What estimate he has made of the revenue which would accrue to the Exchequer from maintaining the additional rate of income tax at 50 per cent in 2013-14.

Photo of David Gauke David Gauke The Exchequer Secretary

The 50% rate raised a fraction of what was expected, which is why we are reducing it to 45% from April 2013. Maintaining the 50% rate would accrue an extra £50 million on top of what is expected in 2013-14, rising to £100 million a year once the impact on self-assessment receipts is included. However, any additional yield could be offset by reduced indirect tax revenues, and as such it may raise nothing relative to the 45% rate.
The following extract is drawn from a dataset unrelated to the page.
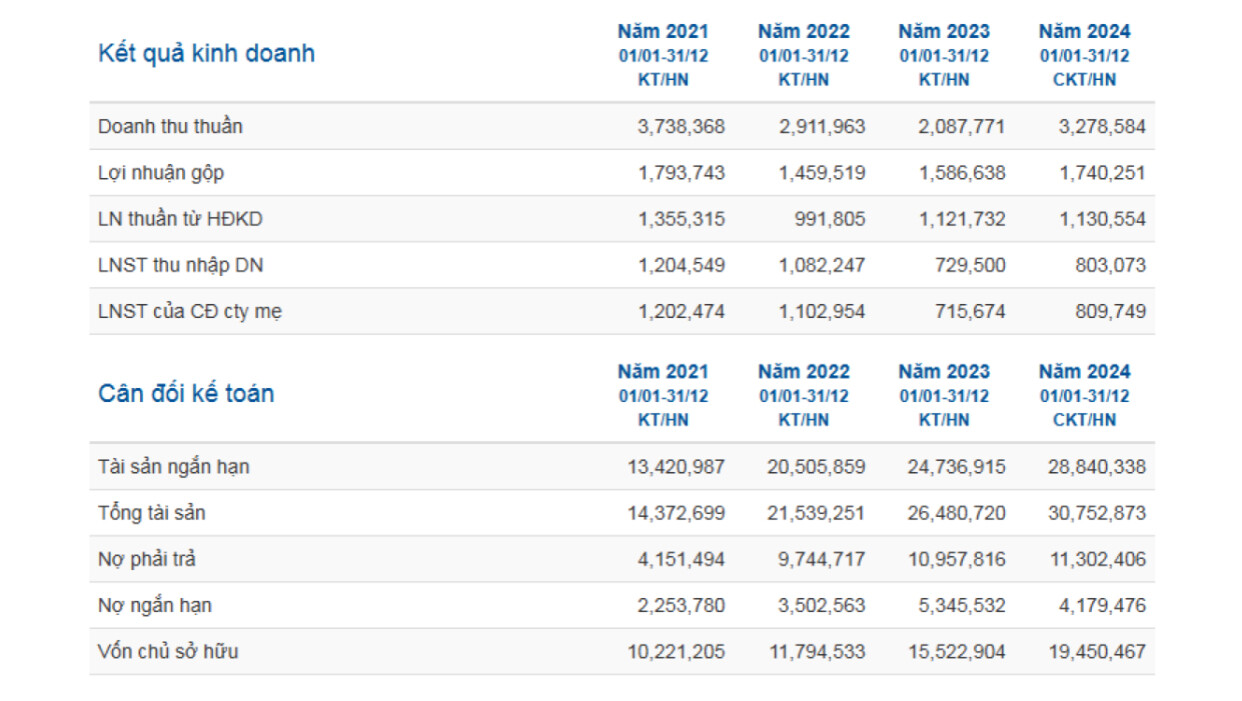Click the Nợ ngắn hạn row label
The width and height of the screenshot is (1242, 701).
point(155,605)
Photo of Kerry McCarthy Kerry McCarthy Shadow Minister (Foreign and Commonwealth Affairs)

I think the Minister has somewhat deliberately obfuscated matters. What I wanted was a figure. It has been estimated that the 50p tax rate could have raised £3 billion in future years when there was not a forestalling effect. Have not the Government made a deliberate decision that they want tax cuts for millionaires as opposed to money being put back into the pockets of hard-working people?

Photo of David Gauke David Gauke The Exchequer Secretary

It is worth pointing out that this £3 billion figure that the shadow Chancellor and others recite suggests an entirely static process. Nobody believes that a 50p rate has no behavioural impact whatever, but that is the Labour party’s ridiculous position. That was not its position when in government, and it is not a position that any credible economist would support.